Prime Minister, Director General, Excellencies, Ladies and gentlemen,

First of all, allow me to say how pleased I am to be here today, and to thank the WHO and the Government of Singapore for their kind invitation to take part in this World Health Day event on international health security.

Secondly, let me answer the question perhaps nobody will ask me, but is probably at the back of your minds: Why would the Norwegian Minister of Foreign Affairs travel half way around the world to participate in a couple of hours’ debate on health issues in Singapore? 

The answer is the importance of the issue and globalisation. Globalisation is rapidly changing the scope of foreign policy and international relations.

Growing interdependence means that the major challenges we are facing today are common challenges, requiring a concerted response and stronger collaborative efforts.

Nobody today can seriously claim that environmental degradation and climate change can be addressed by national measures alone.
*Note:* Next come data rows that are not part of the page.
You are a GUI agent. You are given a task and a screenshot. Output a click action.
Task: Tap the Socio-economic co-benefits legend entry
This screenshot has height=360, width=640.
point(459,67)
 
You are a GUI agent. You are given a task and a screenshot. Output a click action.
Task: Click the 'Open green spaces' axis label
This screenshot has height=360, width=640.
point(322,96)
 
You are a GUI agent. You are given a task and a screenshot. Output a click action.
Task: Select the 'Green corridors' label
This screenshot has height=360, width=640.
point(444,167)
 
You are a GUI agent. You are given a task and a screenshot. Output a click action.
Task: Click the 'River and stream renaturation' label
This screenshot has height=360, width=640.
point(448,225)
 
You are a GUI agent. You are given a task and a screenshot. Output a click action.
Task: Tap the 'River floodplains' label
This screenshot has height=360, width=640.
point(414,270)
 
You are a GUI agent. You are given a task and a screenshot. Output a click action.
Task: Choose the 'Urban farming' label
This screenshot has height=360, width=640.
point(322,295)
Nobody can claim that economic development can be achieved in isolation, or that poverty is only the problem of the poor, or of poor countries. And nobody should think that just by closing borders or building walls we can protect ourselves against disease.

In the era of globalisation and interdependence, health is one of the major challenges we have to face together.
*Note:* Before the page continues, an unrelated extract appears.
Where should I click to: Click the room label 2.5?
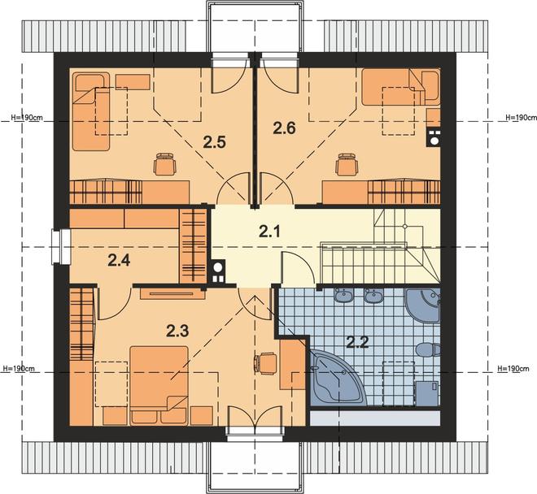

There is a growing awareness that investment in health is fundamental to economic growth and development. It is generally acknowledged that threats to health may compromise a country’s stability and security. In fact, health is one of the most important, yet still broadly neglected, foreign policy issues of our time.
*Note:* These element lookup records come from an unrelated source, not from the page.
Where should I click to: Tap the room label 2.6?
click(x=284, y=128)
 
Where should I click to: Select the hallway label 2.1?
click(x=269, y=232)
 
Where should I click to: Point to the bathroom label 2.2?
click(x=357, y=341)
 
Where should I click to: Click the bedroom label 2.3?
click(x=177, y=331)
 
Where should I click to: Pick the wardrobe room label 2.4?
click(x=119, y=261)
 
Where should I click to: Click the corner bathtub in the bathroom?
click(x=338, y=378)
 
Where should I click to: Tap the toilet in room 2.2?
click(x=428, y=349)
This is why I am here and this is the reason why I took the initiative last summer, together with my French colleague Philippe Douste-Blazy, to explore and to highlight the relationship between health and foreign policy. We invited our colleagues from Brazil, Indonesia, Senegal, South Africa and Thailand to join us, and together we launched the Global Health and Foreign Policy Initiative in New York in September last year.

Our aim was not to conduct an academic study. Our ambition was certainly not to cover the full breadth and depth of these complex issues.

But our political goal was indeed an ambitious one: to contribute to a stronger strategic focus on health as part of the international agenda.

We wanted to build this case in two ways. Firstly, by exploring how foreign ministers and foreign policy could add value to health issues of international importance. Secondly, by showing how a focus on health could harness the benefits of globalisation, strengthen diplomacy and international relations, and respond to threats to human security.

A group made up of experts and representatives of the ministers was set to work. Two weeks ago the foreign ministers met again in Oslo and adopted a political declaration and an agenda for action. Both documents are available in this room. Meanwhile I would like to highlight a few points.

In the declaration, we agree to make “impact on health” a point of departure and a “lens” for identifying key elements of foreign policy and development strategies.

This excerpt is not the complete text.